[Saved data entries]:
• • • •
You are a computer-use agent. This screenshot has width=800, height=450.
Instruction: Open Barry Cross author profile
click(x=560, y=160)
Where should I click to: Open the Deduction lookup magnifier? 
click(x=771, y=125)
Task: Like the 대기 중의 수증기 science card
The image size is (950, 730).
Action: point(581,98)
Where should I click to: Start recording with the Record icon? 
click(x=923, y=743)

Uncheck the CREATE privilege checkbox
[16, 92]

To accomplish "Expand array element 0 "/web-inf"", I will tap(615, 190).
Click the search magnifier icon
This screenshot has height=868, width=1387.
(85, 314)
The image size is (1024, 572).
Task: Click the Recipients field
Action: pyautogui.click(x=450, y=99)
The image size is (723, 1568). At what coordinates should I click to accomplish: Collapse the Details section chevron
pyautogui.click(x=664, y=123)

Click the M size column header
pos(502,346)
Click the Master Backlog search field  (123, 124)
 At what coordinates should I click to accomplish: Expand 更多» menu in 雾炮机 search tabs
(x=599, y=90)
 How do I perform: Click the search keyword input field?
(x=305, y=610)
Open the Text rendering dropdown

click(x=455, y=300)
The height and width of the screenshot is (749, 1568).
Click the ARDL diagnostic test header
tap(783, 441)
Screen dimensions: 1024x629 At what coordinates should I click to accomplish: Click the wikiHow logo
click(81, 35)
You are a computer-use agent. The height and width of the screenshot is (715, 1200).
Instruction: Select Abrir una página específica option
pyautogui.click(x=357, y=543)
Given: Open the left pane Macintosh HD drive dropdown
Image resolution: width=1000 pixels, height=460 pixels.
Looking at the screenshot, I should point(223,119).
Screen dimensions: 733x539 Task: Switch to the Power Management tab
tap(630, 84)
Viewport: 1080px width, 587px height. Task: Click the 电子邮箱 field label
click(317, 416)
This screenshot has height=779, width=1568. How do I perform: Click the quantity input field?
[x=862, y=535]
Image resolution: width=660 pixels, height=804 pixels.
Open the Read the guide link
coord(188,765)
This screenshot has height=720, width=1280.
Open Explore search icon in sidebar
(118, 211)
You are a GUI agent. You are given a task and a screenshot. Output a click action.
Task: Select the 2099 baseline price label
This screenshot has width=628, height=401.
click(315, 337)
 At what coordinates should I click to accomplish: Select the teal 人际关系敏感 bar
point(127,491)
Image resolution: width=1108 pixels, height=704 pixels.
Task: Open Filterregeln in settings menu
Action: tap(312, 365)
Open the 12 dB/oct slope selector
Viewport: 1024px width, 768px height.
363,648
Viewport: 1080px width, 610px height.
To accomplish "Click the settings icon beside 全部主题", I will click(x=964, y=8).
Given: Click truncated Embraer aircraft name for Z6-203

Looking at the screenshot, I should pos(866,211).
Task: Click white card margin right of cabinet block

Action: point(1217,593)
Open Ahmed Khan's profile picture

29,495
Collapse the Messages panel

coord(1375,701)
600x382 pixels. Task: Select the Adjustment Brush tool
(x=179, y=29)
• • • •
[TASK STATEMENT]: The entries listed above are to be output exactly. Leave none out.

[WRITTEN ANSWER]:
You are a computer-use agent. This screenshot has width=800, height=450.
Instruction: Open Barry Cross author profile
click(x=560, y=160)
Where should I click to: Open the Deduction lookup magnifier? 
click(x=771, y=125)
Task: Like the 대기 중의 수증기 science card
The image size is (950, 730).
Action: point(581,98)
Where should I click to: Start recording with the Record icon? 
click(x=923, y=743)

Uncheck the CREATE privilege checkbox
[16, 92]

To accomplish "Expand array element 0 "/web-inf"", I will tap(615, 190).
Click the search magnifier icon
This screenshot has height=868, width=1387.
(85, 314)
The image size is (1024, 572).
Task: Click the Recipients field
Action: pyautogui.click(x=450, y=99)
The image size is (723, 1568). At what coordinates should I click to accomplish: Collapse the Details section chevron
pyautogui.click(x=664, y=123)

Click the M size column header
pos(502,346)
Click the Master Backlog search field  (123, 124)
 At what coordinates should I click to accomplish: Expand 更多» menu in 雾炮机 search tabs
(x=599, y=90)
 How do I perform: Click the search keyword input field?
(x=305, y=610)
Open the Text rendering dropdown

click(x=455, y=300)
The height and width of the screenshot is (749, 1568).
Click the ARDL diagnostic test header
tap(783, 441)
Screen dimensions: 1024x629 At what coordinates should I click to accomplish: Click the wikiHow logo
click(81, 35)
You are a computer-use agent. The height and width of the screenshot is (715, 1200).
Instruction: Select Abrir una página específica option
pyautogui.click(x=357, y=543)
Given: Open the left pane Macintosh HD drive dropdown
Image resolution: width=1000 pixels, height=460 pixels.
Looking at the screenshot, I should point(223,119).
Screen dimensions: 733x539 Task: Switch to the Power Management tab
tap(630, 84)
Viewport: 1080px width, 587px height. Task: Click the 电子邮箱 field label
click(317, 416)
This screenshot has height=779, width=1568. How do I perform: Click the quantity input field?
[x=862, y=535]
Image resolution: width=660 pixels, height=804 pixels.
Open the Read the guide link
coord(188,765)
This screenshot has height=720, width=1280.
Open Explore search icon in sidebar
(118, 211)
You are a GUI agent. You are given a task and a screenshot. Output a click action.
Task: Select the 2099 baseline price label
This screenshot has width=628, height=401.
click(315, 337)
 At what coordinates should I click to accomplish: Select the teal 人际关系敏感 bar
point(127,491)
Image resolution: width=1108 pixels, height=704 pixels.
Task: Open Filterregeln in settings menu
Action: tap(312, 365)
Open the 12 dB/oct slope selector
Viewport: 1024px width, 768px height.
363,648
Viewport: 1080px width, 610px height.
To accomplish "Click the settings icon beside 全部主题", I will click(x=964, y=8).
Given: Click truncated Embraer aircraft name for Z6-203

Looking at the screenshot, I should pos(866,211).
Task: Click white card margin right of cabinet block

Action: point(1217,593)
Open Ahmed Khan's profile picture

29,495
Collapse the Messages panel

coord(1375,701)
600x382 pixels. Task: Select the Adjustment Brush tool
(x=179, y=29)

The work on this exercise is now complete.